Copy out the records word for word, beginning with the line that contains "Collapse the sidebar" and going on through the line that contains "Action: pyautogui.click(x=662, y=163)", and nothing more.
** Start of Source records **
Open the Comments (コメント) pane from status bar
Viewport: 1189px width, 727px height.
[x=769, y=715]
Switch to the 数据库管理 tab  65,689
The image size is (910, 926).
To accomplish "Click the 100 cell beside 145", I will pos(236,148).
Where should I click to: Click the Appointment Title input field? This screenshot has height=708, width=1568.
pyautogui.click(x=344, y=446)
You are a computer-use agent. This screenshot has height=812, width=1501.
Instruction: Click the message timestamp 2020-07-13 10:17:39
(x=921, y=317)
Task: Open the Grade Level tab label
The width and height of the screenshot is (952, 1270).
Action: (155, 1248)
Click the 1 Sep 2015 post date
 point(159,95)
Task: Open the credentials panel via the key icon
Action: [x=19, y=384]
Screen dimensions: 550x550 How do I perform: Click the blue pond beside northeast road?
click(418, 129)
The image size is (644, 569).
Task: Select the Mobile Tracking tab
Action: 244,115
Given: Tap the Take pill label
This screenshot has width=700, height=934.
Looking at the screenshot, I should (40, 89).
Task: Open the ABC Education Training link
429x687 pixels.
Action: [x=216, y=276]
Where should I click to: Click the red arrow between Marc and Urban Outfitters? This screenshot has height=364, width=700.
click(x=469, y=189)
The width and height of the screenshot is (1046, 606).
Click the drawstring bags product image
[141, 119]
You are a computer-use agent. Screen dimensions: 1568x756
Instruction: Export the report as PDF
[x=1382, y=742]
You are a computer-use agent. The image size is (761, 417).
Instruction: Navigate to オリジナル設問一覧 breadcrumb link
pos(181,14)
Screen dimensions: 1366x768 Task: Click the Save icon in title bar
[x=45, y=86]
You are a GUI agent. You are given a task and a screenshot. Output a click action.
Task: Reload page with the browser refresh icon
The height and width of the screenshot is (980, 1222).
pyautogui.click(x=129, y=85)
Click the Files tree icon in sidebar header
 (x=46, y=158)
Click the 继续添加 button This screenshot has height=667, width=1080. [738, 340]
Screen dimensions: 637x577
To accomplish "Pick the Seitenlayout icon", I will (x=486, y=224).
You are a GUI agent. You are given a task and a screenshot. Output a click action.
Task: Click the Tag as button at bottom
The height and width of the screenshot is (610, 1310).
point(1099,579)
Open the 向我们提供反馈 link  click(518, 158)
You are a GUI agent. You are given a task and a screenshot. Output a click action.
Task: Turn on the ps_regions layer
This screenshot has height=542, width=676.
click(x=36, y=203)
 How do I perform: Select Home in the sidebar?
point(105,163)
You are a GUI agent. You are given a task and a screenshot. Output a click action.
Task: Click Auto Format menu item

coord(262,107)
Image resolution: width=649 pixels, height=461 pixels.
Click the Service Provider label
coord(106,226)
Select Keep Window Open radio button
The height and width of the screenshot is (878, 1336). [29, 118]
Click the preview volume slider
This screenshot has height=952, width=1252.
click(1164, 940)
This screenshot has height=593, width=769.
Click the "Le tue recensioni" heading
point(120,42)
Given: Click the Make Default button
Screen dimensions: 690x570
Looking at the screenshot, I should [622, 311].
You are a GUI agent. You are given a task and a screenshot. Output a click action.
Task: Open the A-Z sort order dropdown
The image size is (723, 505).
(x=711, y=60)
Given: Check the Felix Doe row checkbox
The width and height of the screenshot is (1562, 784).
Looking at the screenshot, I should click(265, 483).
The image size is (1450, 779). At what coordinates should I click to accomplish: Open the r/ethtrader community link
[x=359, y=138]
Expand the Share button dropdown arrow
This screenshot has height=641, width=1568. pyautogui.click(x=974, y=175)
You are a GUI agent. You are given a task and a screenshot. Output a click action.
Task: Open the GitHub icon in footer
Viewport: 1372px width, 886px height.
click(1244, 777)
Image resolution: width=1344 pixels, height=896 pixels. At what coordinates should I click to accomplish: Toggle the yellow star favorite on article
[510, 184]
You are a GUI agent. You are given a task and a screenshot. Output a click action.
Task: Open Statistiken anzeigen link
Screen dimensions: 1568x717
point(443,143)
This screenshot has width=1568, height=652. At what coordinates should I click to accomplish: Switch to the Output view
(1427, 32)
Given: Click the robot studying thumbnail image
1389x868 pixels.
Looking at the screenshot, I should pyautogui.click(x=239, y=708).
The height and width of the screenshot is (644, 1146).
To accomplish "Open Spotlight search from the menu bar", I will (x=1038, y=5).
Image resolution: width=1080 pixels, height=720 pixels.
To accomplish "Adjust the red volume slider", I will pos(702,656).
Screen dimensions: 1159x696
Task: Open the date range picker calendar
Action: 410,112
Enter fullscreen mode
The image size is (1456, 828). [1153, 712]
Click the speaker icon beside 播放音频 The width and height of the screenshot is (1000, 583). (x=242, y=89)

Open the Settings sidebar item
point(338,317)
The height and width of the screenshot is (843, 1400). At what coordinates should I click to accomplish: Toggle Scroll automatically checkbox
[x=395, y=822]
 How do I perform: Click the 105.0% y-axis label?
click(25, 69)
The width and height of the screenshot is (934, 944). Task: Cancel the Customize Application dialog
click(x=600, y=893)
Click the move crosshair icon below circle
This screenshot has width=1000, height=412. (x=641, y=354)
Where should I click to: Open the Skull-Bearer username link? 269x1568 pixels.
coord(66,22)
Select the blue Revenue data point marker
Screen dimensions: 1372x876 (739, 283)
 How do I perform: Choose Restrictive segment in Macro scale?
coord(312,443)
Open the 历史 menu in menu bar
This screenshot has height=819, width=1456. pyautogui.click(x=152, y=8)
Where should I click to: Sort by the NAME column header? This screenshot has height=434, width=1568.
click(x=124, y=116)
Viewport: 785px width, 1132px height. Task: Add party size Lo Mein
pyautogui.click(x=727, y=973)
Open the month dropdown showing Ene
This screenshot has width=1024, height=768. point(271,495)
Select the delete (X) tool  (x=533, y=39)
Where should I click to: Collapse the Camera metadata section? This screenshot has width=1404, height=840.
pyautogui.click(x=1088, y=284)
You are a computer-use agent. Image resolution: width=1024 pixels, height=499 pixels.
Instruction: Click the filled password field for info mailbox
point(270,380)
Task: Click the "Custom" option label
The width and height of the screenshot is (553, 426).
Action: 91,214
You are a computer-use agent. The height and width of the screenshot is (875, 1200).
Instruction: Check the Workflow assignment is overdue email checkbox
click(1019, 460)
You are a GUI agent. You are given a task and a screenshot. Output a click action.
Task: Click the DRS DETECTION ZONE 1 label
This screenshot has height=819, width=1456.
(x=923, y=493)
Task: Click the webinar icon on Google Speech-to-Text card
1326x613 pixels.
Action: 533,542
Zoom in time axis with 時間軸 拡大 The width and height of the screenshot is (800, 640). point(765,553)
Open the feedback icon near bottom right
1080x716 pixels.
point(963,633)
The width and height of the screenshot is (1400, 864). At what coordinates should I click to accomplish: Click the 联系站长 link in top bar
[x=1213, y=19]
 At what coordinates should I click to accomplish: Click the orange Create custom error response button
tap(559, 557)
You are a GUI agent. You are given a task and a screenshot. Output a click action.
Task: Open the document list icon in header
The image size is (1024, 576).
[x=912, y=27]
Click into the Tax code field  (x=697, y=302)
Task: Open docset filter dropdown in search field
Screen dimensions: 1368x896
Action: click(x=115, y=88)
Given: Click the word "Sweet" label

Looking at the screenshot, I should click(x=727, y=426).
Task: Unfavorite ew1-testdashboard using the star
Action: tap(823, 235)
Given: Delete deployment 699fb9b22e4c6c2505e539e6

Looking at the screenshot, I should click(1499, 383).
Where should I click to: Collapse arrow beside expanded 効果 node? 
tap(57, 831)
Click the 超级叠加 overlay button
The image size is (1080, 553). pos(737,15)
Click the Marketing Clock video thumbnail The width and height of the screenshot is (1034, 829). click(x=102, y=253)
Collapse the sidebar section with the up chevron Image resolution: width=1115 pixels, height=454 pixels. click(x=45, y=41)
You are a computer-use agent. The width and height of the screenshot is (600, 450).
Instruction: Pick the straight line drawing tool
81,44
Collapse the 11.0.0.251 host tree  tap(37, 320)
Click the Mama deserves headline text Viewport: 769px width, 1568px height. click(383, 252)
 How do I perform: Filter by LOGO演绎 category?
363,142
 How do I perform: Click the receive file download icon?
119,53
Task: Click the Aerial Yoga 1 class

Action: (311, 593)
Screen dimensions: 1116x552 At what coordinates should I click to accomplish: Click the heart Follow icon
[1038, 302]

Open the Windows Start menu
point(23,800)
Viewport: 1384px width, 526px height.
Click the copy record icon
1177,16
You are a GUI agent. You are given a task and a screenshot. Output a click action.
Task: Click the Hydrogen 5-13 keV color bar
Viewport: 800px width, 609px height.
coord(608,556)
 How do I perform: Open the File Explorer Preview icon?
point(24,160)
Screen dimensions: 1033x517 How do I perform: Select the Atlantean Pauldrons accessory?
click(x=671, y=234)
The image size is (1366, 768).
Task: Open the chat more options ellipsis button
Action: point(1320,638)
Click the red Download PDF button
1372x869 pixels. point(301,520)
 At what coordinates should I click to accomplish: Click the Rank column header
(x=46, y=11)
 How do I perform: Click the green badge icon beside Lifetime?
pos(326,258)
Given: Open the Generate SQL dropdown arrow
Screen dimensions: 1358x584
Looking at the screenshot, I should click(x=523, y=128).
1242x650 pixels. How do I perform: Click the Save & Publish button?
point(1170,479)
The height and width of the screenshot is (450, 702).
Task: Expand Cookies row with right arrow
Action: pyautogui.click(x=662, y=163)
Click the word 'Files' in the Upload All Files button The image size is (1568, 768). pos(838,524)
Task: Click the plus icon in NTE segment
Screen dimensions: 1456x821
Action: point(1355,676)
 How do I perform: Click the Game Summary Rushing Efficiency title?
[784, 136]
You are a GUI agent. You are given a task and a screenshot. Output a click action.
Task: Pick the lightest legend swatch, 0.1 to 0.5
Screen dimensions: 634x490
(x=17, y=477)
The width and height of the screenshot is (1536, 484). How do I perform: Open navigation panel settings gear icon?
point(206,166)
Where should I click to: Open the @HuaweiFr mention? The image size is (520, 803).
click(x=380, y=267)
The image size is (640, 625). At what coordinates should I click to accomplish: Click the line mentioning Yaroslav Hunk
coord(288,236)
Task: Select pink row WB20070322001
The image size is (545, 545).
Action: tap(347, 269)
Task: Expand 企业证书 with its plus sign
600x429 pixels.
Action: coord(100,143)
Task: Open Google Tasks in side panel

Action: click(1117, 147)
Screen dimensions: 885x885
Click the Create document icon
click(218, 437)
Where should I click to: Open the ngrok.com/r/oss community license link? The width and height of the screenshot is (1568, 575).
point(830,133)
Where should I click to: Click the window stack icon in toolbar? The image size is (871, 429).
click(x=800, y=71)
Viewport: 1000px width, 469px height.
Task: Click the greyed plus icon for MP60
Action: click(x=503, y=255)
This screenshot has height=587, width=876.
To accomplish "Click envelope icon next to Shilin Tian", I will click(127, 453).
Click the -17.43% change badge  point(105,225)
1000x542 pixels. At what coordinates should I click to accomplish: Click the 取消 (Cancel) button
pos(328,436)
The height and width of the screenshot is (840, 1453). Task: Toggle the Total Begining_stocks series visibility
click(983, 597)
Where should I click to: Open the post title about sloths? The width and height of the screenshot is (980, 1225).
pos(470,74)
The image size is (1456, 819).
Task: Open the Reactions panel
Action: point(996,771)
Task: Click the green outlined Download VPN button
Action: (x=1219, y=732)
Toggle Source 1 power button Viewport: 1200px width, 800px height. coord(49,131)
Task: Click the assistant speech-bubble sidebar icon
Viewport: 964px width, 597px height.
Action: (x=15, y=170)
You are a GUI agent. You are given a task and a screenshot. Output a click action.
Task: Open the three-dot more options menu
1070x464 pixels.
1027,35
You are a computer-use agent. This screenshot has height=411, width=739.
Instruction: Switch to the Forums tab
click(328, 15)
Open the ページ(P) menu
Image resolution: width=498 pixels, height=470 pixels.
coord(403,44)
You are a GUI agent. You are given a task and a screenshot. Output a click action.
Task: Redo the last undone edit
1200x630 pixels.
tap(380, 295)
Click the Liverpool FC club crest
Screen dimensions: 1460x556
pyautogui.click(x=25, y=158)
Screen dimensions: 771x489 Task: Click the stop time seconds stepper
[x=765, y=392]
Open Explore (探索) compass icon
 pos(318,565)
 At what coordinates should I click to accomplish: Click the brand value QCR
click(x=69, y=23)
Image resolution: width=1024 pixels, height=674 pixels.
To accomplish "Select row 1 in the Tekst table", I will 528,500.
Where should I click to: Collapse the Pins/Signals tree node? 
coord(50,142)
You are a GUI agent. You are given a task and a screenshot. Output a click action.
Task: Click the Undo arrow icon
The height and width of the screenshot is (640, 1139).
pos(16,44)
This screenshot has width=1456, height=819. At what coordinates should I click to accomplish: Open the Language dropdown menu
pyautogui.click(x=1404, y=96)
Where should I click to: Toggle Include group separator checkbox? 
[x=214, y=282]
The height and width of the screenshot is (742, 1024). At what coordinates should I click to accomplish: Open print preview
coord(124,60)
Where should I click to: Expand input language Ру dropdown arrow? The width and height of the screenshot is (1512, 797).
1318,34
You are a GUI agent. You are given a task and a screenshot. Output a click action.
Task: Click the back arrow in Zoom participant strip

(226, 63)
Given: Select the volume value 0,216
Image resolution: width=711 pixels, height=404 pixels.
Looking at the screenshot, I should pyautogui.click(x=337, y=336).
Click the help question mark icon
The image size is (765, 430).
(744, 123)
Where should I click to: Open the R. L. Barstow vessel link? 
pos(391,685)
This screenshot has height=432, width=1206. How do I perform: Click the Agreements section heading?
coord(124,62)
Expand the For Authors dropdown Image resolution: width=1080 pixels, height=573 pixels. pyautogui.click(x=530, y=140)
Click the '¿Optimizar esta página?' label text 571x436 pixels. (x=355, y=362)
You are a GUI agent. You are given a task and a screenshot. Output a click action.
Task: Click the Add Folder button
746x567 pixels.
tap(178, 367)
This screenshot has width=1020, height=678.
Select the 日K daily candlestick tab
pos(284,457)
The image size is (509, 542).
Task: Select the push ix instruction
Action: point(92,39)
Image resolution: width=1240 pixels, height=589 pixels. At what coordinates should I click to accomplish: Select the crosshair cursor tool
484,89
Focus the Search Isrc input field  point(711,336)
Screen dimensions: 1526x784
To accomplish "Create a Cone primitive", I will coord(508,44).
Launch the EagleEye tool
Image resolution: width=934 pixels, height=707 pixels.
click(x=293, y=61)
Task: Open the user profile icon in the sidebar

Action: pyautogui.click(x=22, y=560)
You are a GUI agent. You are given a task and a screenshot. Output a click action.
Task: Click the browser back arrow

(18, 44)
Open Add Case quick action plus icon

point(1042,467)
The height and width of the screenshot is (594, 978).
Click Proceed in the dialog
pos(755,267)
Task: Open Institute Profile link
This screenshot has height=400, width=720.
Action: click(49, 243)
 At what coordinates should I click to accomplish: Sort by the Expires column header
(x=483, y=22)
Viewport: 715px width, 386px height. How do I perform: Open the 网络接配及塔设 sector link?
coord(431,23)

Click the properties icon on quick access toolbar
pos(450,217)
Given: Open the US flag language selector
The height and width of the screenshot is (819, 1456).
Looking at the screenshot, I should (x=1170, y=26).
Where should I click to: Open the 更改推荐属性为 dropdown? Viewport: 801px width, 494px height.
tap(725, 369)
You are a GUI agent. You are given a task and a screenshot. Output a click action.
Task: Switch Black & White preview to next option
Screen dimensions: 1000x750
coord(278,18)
** End of Source records **
_Response to the task_
Collapse the sidebar section with the up chevron Image resolution: width=1115 pixels, height=454 pixels. click(x=45, y=41)
You are a computer-use agent. The width and height of the screenshot is (600, 450).
Instruction: Pick the straight line drawing tool
81,44
Collapse the 11.0.0.251 host tree  tap(37, 320)
Click the Mama deserves headline text Viewport: 769px width, 1568px height. click(383, 252)
 How do I perform: Filter by LOGO演绎 category?
363,142
 How do I perform: Click the receive file download icon?
119,53
Task: Click the Aerial Yoga 1 class

Action: (311, 593)
Screen dimensions: 1116x552 At what coordinates should I click to accomplish: Click the heart Follow icon
[1038, 302]

Open the Windows Start menu
point(23,800)
Viewport: 1384px width, 526px height.
Click the copy record icon
1177,16
You are a GUI agent. You are given a task and a screenshot. Output a click action.
Task: Click the Hydrogen 5-13 keV color bar
Viewport: 800px width, 609px height.
coord(608,556)
 How do I perform: Open the File Explorer Preview icon?
point(24,160)
Screen dimensions: 1033x517 How do I perform: Select the Atlantean Pauldrons accessory?
click(x=671, y=234)
The image size is (1366, 768).
Task: Open the chat more options ellipsis button
Action: point(1320,638)
Click the red Download PDF button
1372x869 pixels. point(301,520)
 At what coordinates should I click to accomplish: Click the Rank column header
(x=46, y=11)
 How do I perform: Click the green badge icon beside Lifetime?
pos(326,258)
Given: Open the Generate SQL dropdown arrow
Screen dimensions: 1358x584
Looking at the screenshot, I should click(x=523, y=128).
1242x650 pixels. How do I perform: Click the Save & Publish button?
point(1170,479)
The height and width of the screenshot is (450, 702).
Task: Expand Cookies row with right arrow
Action: pyautogui.click(x=662, y=163)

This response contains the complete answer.